[[ Excerpted records open ]]
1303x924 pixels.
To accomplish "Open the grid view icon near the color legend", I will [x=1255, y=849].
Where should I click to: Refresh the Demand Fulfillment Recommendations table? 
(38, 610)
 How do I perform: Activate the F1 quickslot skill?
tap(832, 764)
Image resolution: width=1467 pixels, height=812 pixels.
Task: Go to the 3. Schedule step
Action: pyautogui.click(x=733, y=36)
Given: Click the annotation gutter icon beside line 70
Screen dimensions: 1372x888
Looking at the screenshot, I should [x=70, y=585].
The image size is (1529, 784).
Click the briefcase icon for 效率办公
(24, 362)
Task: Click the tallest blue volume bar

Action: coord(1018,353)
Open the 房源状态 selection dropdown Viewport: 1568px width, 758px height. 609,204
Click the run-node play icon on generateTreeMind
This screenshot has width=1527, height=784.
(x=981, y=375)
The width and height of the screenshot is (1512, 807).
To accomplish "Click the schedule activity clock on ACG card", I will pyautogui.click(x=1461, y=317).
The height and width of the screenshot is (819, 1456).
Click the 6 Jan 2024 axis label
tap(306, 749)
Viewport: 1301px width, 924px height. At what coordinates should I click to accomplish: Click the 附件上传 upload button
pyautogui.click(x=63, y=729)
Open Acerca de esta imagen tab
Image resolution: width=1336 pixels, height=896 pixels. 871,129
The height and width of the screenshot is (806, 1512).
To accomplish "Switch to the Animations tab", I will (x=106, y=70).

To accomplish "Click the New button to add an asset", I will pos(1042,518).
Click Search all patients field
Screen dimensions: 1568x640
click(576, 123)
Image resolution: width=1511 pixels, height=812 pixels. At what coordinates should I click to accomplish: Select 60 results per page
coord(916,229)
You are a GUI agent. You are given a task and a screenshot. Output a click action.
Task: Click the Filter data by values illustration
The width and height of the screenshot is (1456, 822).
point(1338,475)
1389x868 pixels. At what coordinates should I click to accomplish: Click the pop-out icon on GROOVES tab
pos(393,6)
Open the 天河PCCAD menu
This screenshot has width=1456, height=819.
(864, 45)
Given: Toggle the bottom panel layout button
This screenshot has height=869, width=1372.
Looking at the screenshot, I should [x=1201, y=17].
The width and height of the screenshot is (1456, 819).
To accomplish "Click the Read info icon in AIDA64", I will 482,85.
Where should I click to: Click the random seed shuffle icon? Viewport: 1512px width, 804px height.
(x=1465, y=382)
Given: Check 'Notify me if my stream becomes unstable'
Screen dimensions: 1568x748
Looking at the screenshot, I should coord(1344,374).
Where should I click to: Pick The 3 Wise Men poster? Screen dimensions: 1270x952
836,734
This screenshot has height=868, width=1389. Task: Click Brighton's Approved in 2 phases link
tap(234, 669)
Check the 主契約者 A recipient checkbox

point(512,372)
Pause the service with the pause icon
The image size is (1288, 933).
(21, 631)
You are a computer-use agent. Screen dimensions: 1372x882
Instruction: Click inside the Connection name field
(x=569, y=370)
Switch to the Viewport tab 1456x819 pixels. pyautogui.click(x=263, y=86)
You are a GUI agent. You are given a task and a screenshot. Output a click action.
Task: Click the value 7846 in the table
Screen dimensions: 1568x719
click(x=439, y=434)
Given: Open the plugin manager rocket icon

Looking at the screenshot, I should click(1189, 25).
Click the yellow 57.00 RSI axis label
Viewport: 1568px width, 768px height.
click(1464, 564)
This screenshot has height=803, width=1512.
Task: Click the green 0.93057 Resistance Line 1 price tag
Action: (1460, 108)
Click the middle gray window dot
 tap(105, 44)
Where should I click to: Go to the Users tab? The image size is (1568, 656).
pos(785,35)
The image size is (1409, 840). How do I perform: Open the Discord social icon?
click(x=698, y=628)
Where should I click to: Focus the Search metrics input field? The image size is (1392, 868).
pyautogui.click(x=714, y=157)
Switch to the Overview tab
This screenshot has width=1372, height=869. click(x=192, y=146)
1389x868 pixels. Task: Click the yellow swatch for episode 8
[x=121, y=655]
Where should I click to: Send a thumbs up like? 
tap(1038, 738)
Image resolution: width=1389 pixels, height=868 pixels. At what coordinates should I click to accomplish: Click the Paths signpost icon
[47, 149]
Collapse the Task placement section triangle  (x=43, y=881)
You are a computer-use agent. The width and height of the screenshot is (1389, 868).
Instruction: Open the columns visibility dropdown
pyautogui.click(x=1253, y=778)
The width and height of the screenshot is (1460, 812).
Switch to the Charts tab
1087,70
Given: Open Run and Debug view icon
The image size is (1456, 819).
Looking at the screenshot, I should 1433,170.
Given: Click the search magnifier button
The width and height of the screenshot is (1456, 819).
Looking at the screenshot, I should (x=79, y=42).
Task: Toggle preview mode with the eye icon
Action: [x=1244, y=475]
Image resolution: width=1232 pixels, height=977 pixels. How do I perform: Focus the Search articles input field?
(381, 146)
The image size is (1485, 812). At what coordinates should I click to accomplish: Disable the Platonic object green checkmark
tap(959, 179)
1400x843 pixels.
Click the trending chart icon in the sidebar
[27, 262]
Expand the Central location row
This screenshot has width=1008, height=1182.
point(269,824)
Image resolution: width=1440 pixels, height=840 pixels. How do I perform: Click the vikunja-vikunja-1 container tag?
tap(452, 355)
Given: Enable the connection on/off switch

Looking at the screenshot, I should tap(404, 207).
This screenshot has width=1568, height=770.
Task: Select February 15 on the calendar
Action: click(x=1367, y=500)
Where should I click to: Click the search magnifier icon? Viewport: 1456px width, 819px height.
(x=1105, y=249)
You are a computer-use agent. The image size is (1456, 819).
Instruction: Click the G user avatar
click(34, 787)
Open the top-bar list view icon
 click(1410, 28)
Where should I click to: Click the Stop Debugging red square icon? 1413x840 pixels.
[[ Excerpted records closed ]]
* [Assignment]:
Work through the data and count each line holding the string "computer". Give only that count.

* [Response to this exercise]:
3